Tuesday, June 13, 2006

SoCG 2006: The "shape" of things to come...

Sedona is very hot. Not hot enough to fry an egg on the pavement, but still very hot. Hot enough that any hiking activities must be conducted at 5:30 AM or so, so that one may be back in one's air-conditioned ozone-layer killing hotel by 7:45 or so, when things really start heating up.

On Monday, a bunch of us had hiked out to the Bell Rock, a rather large bell-shaped rock near the hotel. On Wednesday (I was too cowardly to brave the elements on Tuesday), we decided to climb as far up the rock as we could go. Lest you think that I am some kind of rock climbing savant, I will assure you that no such thing is true. The rocks were rough enough and the trails well marked enough that we could get pretty high up without needing technical apparatus of any kind.

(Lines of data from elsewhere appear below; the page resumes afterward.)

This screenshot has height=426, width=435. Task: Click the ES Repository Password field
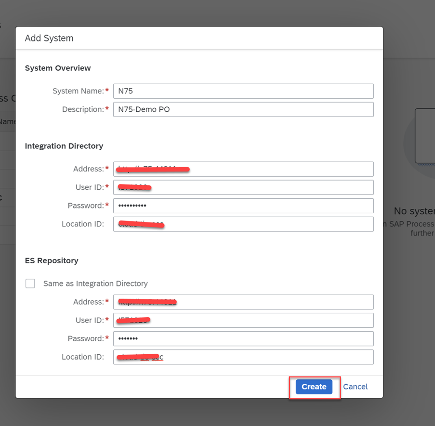click(243, 338)
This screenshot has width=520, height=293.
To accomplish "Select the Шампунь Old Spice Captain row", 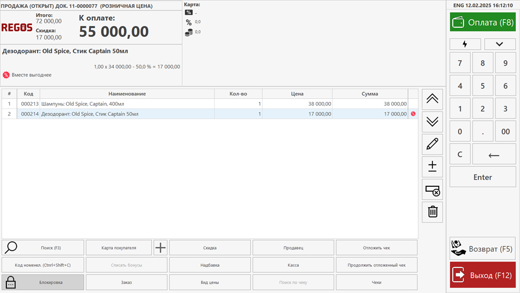I will (x=127, y=104).
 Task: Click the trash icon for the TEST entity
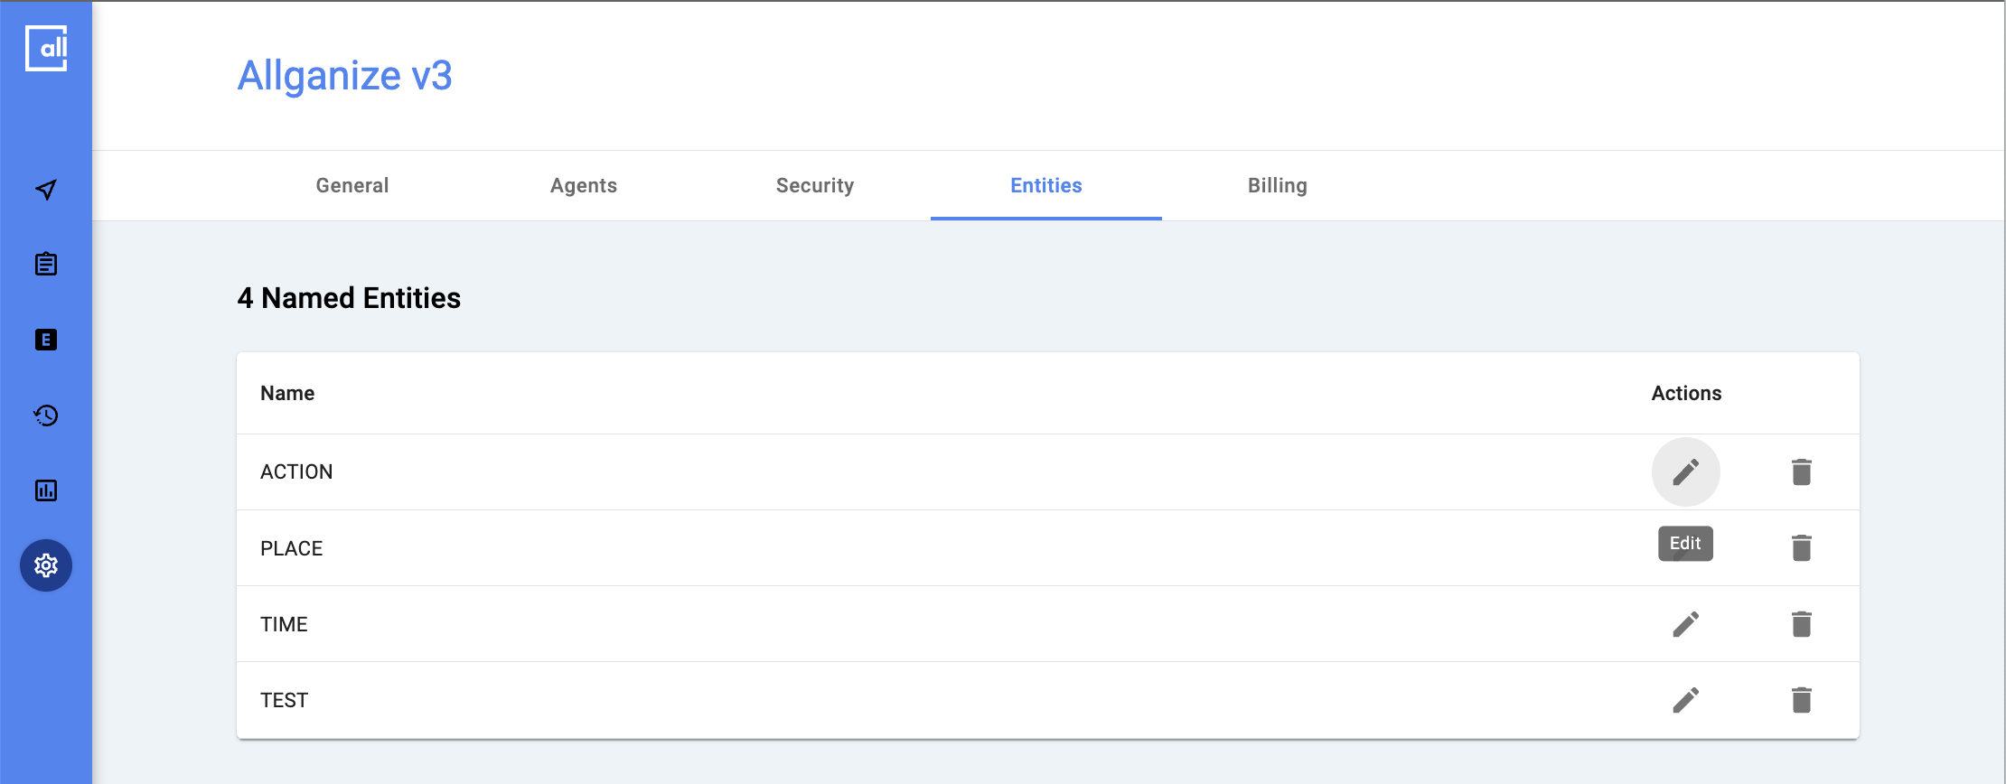[1802, 700]
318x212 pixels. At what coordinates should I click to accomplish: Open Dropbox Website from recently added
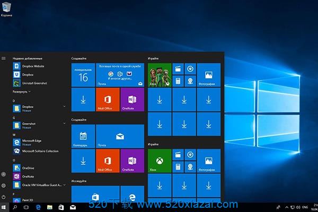coord(34,66)
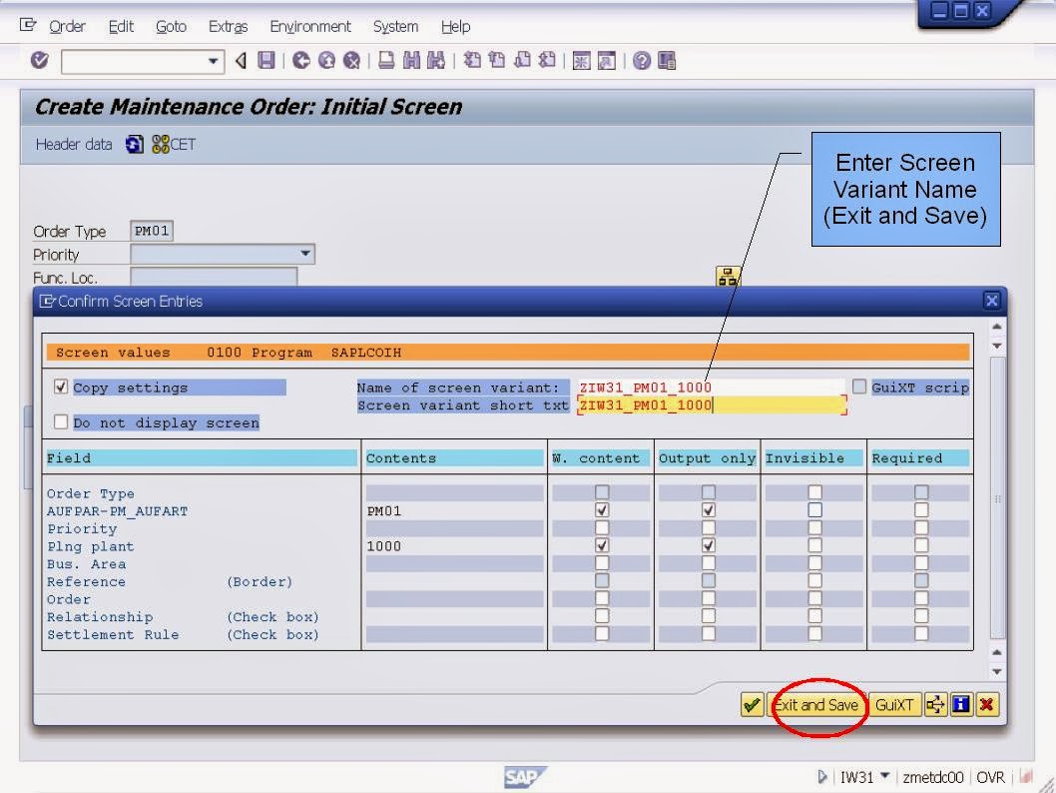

Here, in all its beauty, is Bell Rock:

From this angle, it's hard to explain how high we got, but it was high enough :). It started raining as we descended. The rocks proceeded to get very slick, but in every other way the rain was highly welcome. The rest of the morning was pleasantly cool as a result; so much so that it was hard to stay indoors and attend the first session.

Even though it was day 3 of the conference, which usually means my brain is fried and I am longing to return home, I really wanted to attend the first session. You see, this session was one of many on the burgeoning area of computational topology, a topic that now has a significant presence within computational geometry.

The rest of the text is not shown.